Starring: Leonardo DiCaprio, Ken Watanabe, Joseph Gordon-Levitt, Marion Cotillard and Ellen Page
Inception sucks and let me tell you why.
It sucks for the other movies showing in the cinemas because no matter how colossal they make their stories out to be (OMG vampires and werewolves) they will seem like petty barber’s tales beside Inception. It sucks for the actors because they will probably not star in another movie as epic as this one for the next five years. Inception sucks because it’s really, really good.

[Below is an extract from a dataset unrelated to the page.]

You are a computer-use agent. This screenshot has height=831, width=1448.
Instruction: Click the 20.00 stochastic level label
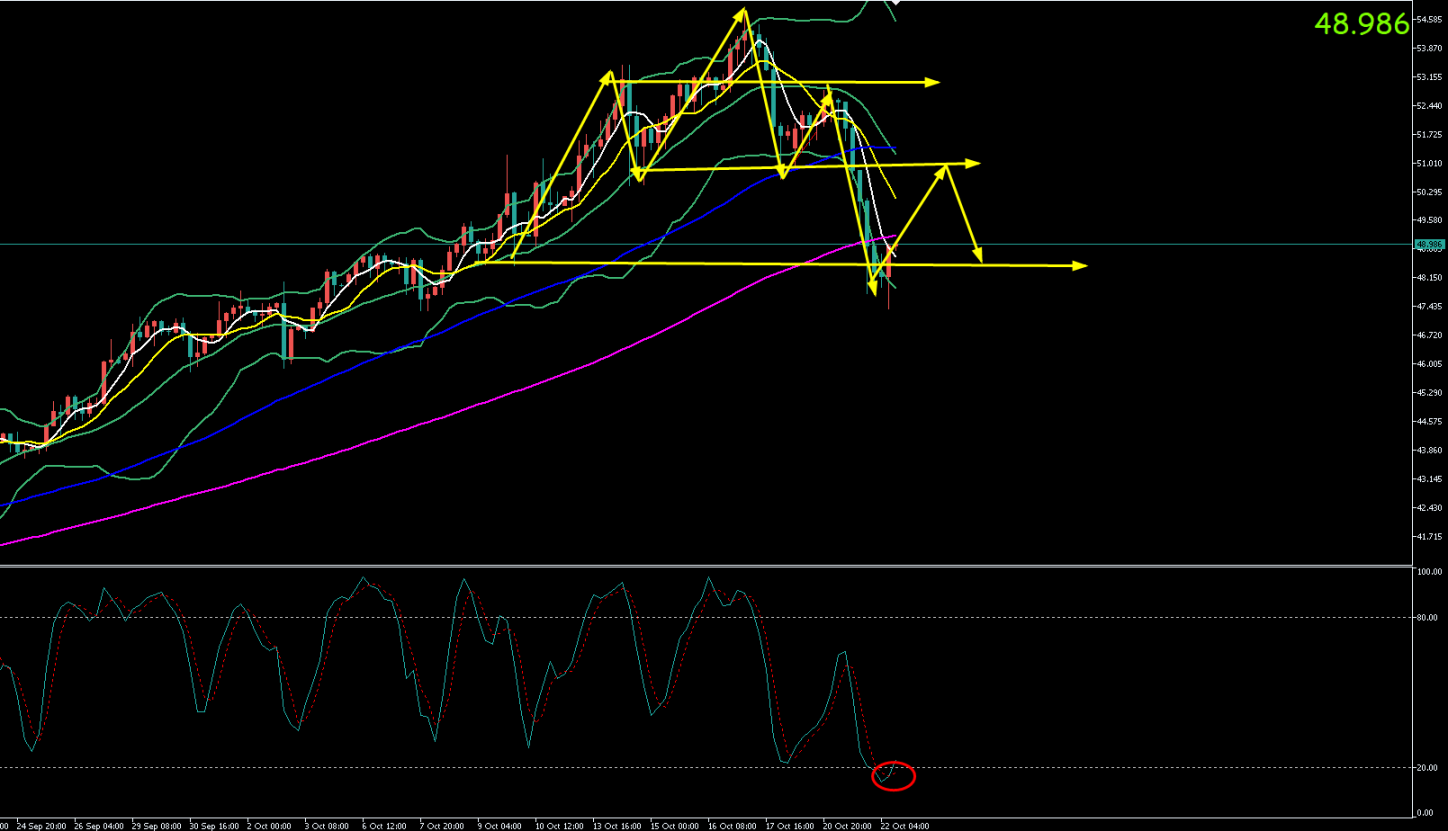pos(1427,768)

It is no wonder Inception’s writer, producer and director Christoper Nolan took ten years writing the film’s script. What started out as a simple “dream thief” concept was blown out of universal proportions to create the reality (or perhaps non-reality) of “Inception”. It has everything a typical heist movie should have, only raised exponentially— imagine the entire city of Paris folded like thin paper, or creating gravity in the absence of it. By the end it, Inception would’ve defied a dozen of Physics laws, and created twice as many new ones.

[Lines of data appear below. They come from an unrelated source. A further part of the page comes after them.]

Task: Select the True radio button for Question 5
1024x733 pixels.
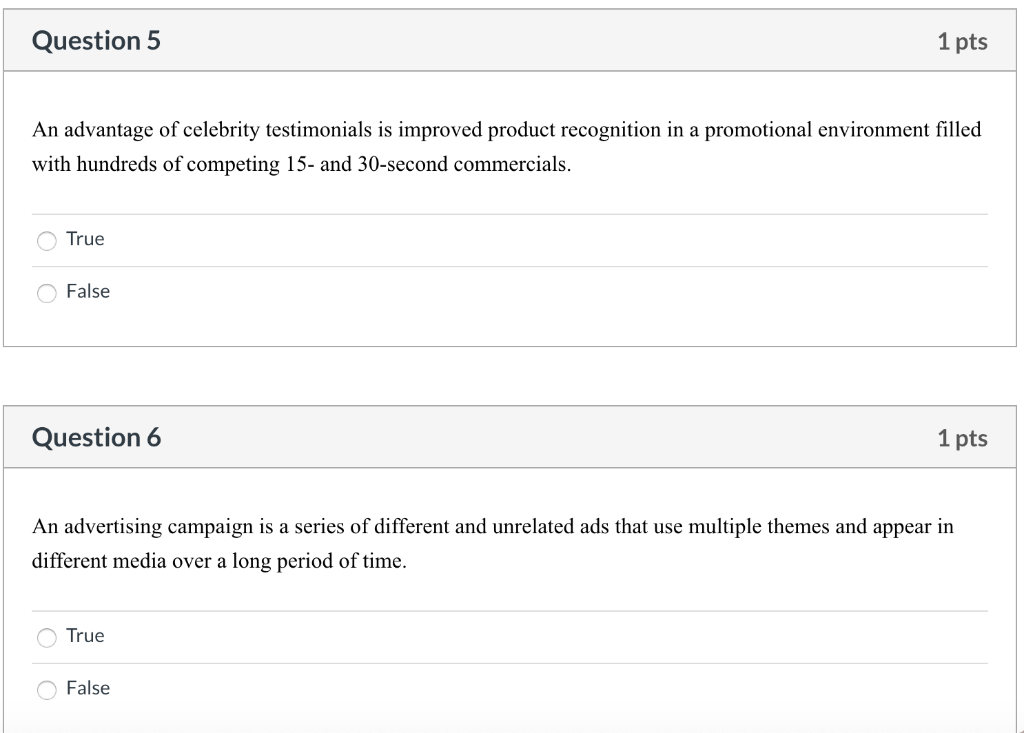Action: coord(47,240)
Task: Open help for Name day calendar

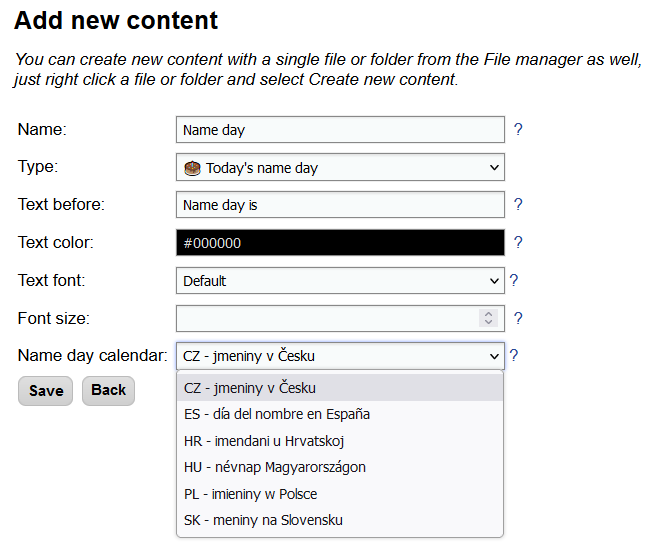Action: [514, 355]
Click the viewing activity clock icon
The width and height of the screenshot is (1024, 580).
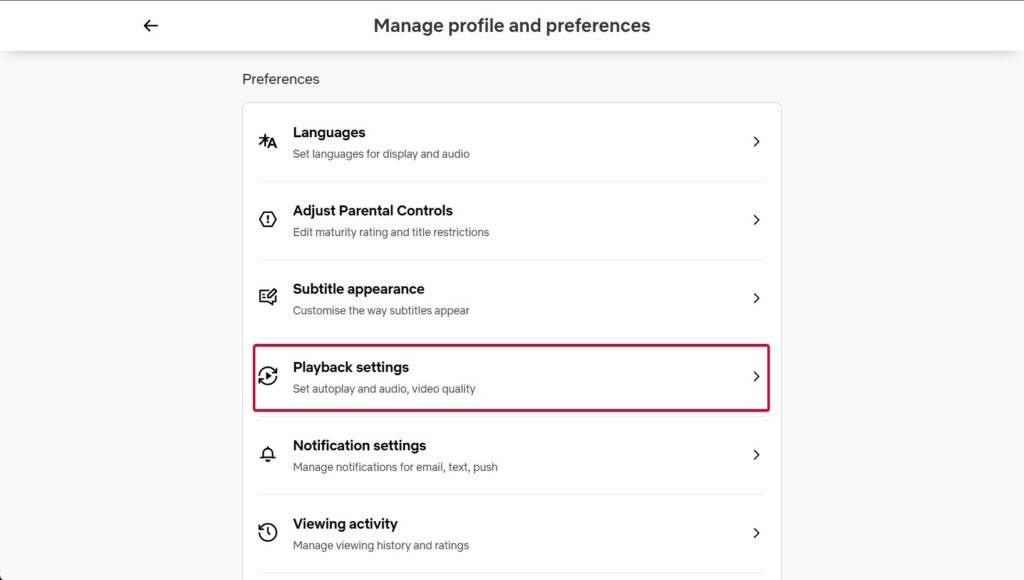tap(267, 532)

Dom Cobb (Leonardo DiCaprio) is an idea-thief maneuvering in the realm of dreams hired by Saito (Ken Watanabe) to implant an idea on corporate rival Robert Fischer Jr. (Cillian Murphy). This process of planting an idea is called “Inception”. In this mission, he assembles a team composed of a researcher (Joseph Gordon-Levitt), a forger (Tom Hardy), a chemist (Dileep Rao) and an architect (Ellen Page) — all playing vital roles in ensuring the team’s success.

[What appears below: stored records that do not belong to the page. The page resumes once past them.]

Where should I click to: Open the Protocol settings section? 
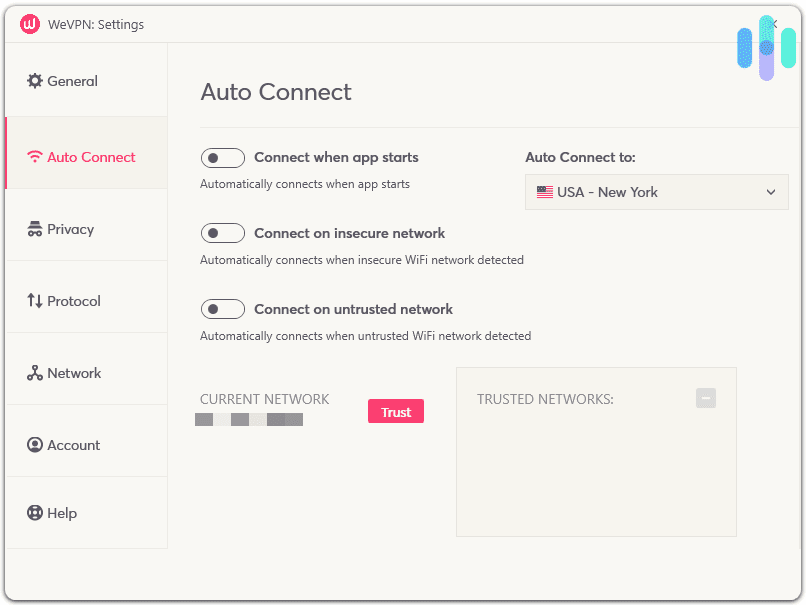(72, 301)
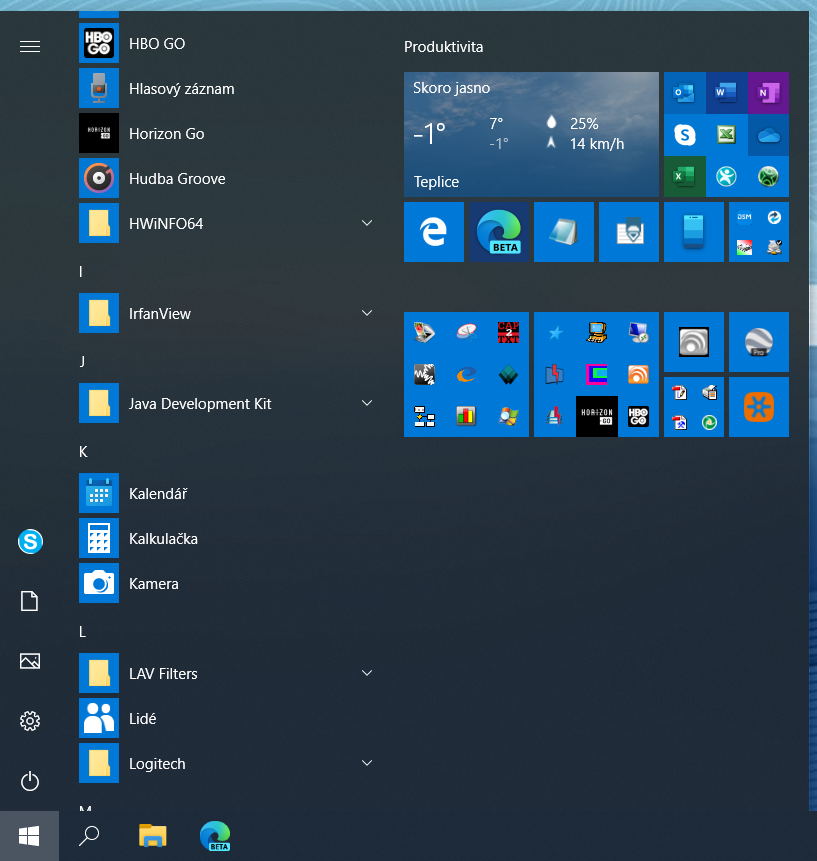Click the Power button in sidebar
Viewport: 817px width, 861px height.
click(30, 781)
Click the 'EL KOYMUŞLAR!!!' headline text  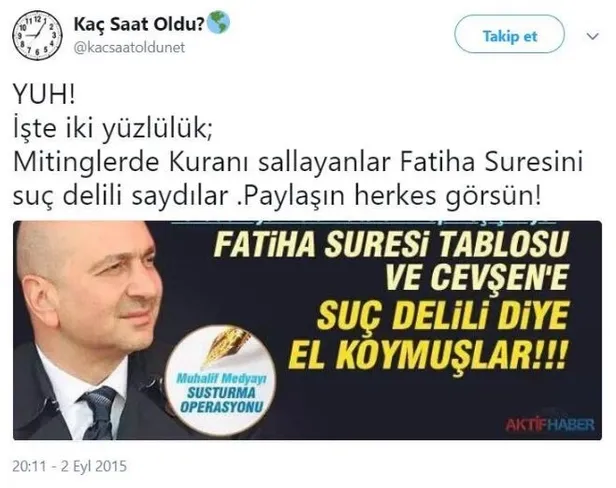428,355
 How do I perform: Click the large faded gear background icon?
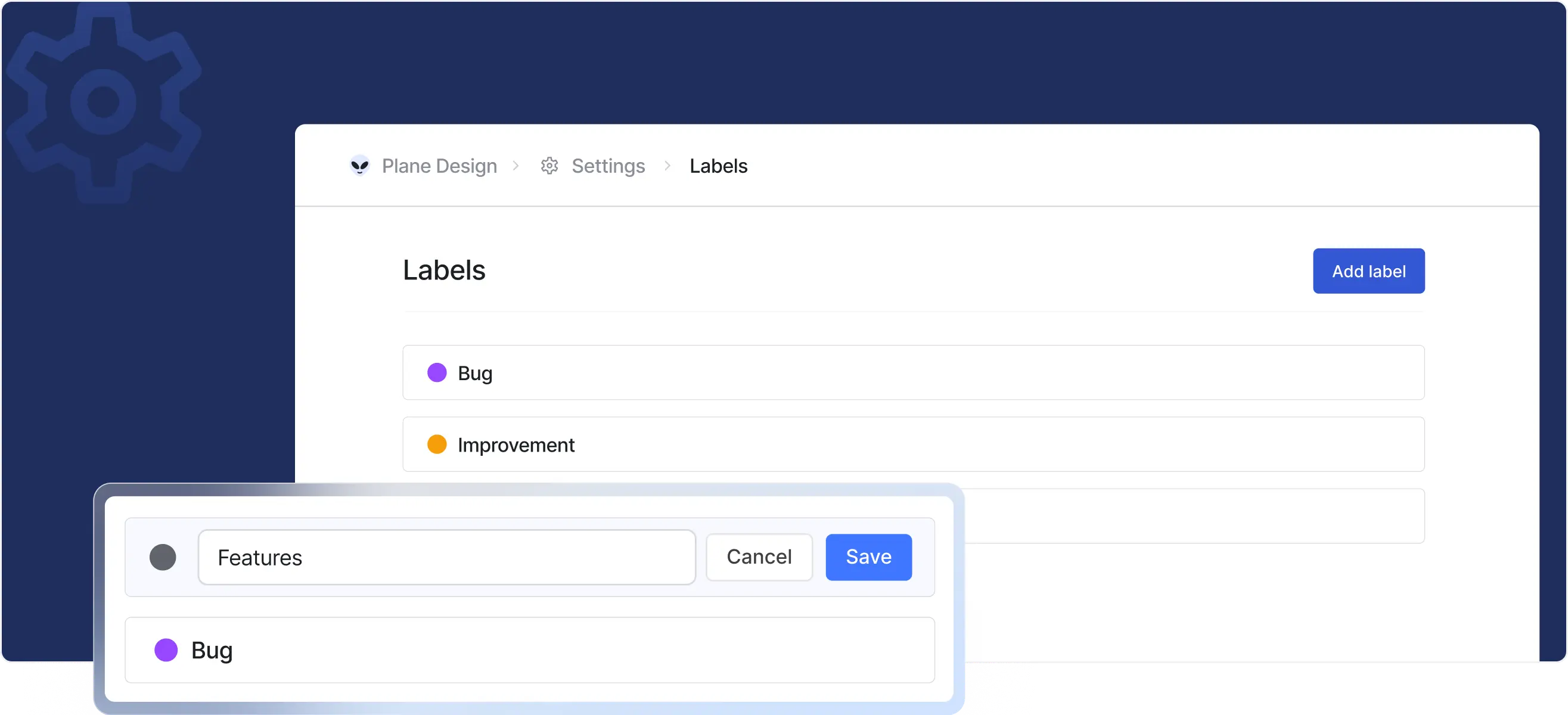[x=104, y=102]
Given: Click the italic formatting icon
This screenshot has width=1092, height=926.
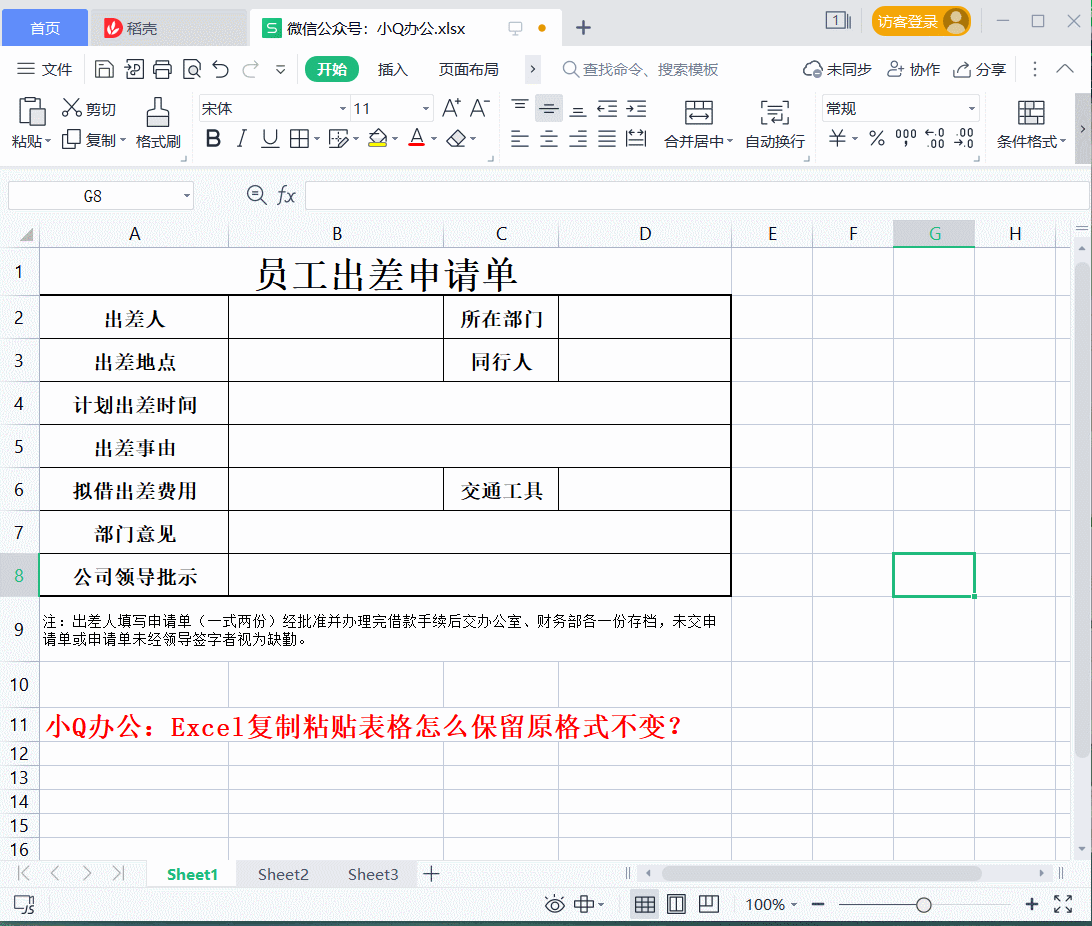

The film was truly a dream, and no other word can be more fitting. And like a dream, too, Inception was a labyrinth which you can only figure out and see wholly near the end. The film explores the theme of reality, something we’re no stranger to (Matrix, Shutter Island which also stars DiCaprio). Nolan had tried to answer, too, some of the perplexing dream phenomenon we encounter in real life— the the “kicks”, raining in dreams (which is apparently caused by the urge to pee), and music’s effect on sleep. In the real world, science has unmasked little about the phenomenon of dreams— why they happen, what triggers them, and has even tried to control them. Inception has provided a cohesive, refreshing, and believable (despite its unrealism) alternative explanations on the subject. Surely, the film will keep you in rumination long after it has ended.